Enfin, et je rejoins encore l’avis éclairé de Pascal Luban, le mode épisodique ne devrait pas se réduire aux seuls jeux d’aventure faisant la part belle au design Point’n’clic et aux choix multiples. Le mode épisodique est avant tout une vision de Narrative Design (plus high level). Il s’agit surtout de concevoir l’expérience de jeu comme une succession d’épisodes, (de levels) qui seraient produits en parallèle de la diffusion du premier chapitre.
Alan Wake du studio Remedy, qui n’a pas été commercialisé sous le format épisodique, a pourtant été conçu ainsi. Chaque level est un épisode du jeu. Plus récemment, République du studio Camouflaj a été commercialisé de cette manière. Il est très facile d’imaginer un jeu de puzzle de type The Room qui serait vendu « à la pièce » (le niveau), si je puis me permettre l’expression.

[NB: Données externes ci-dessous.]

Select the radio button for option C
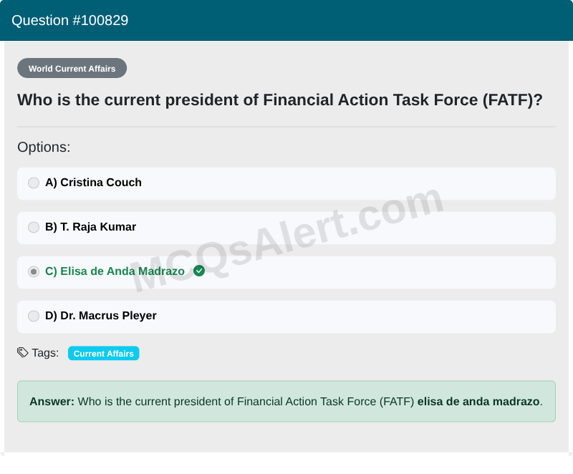Image resolution: width=573 pixels, height=474 pixels. 34,271
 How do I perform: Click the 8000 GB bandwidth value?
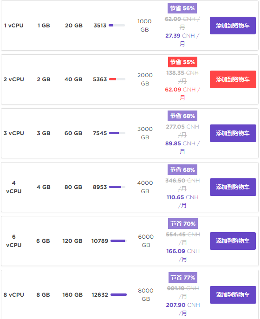point(146,294)
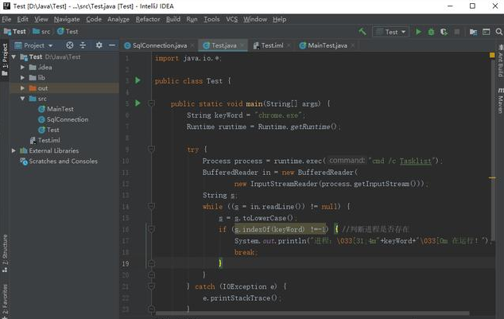Open Project panel settings gear
Screen dimensions: 504x319
(x=99, y=45)
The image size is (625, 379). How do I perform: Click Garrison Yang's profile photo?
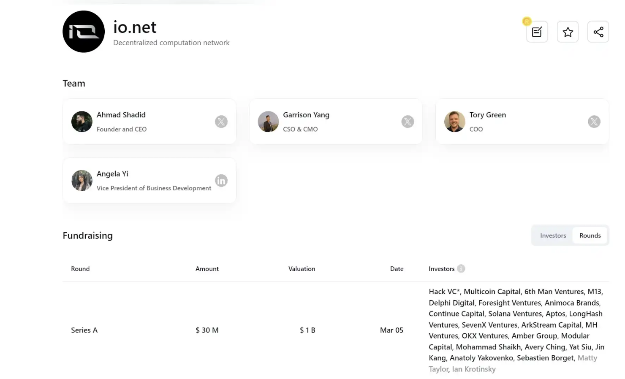268,122
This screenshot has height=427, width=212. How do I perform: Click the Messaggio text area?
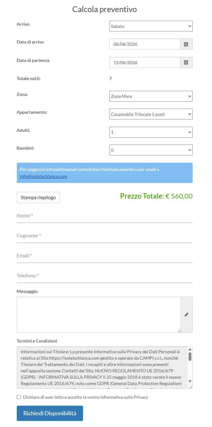point(99,315)
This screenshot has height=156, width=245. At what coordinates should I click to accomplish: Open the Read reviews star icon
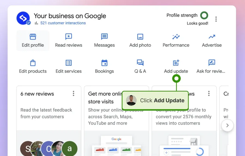click(x=69, y=37)
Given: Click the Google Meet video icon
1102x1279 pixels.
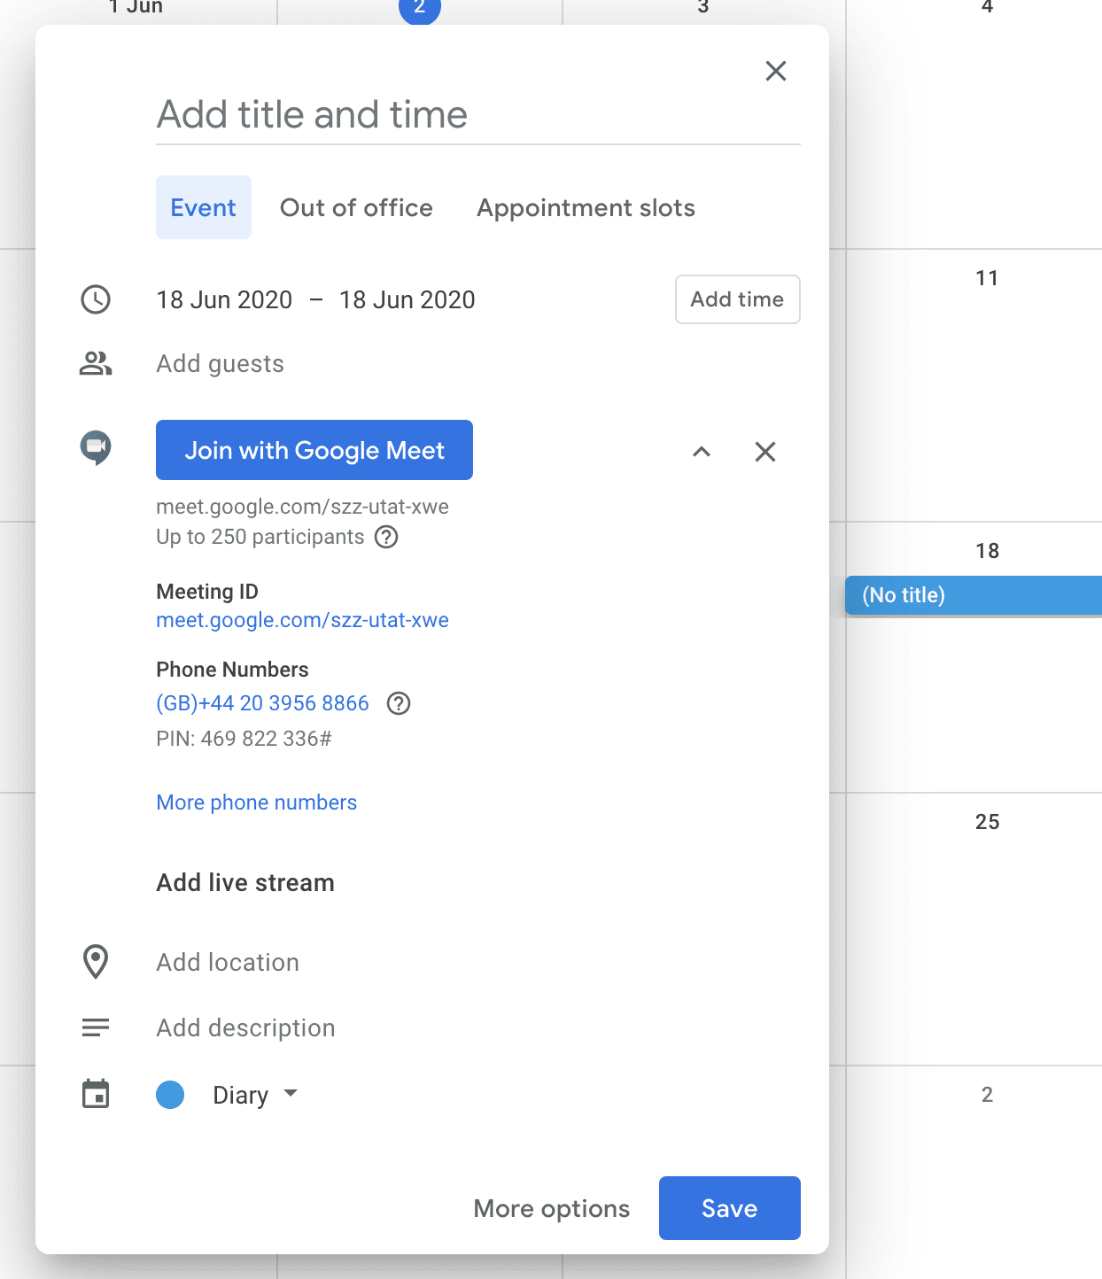Looking at the screenshot, I should (x=96, y=447).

Au final, la fin du Telltale, si elle m’attriste, ne signe pas la fin des contenus épisodiques, car ces derniers sont avant tout des formats, des modèles de conception (Narrative Design, Level design), qui peuvent s’appliquer à différents genres de jeux. Il me tarde de voir quels seront les studios qui appliqueront, avec intelligence, le format épisodique pour leur projet.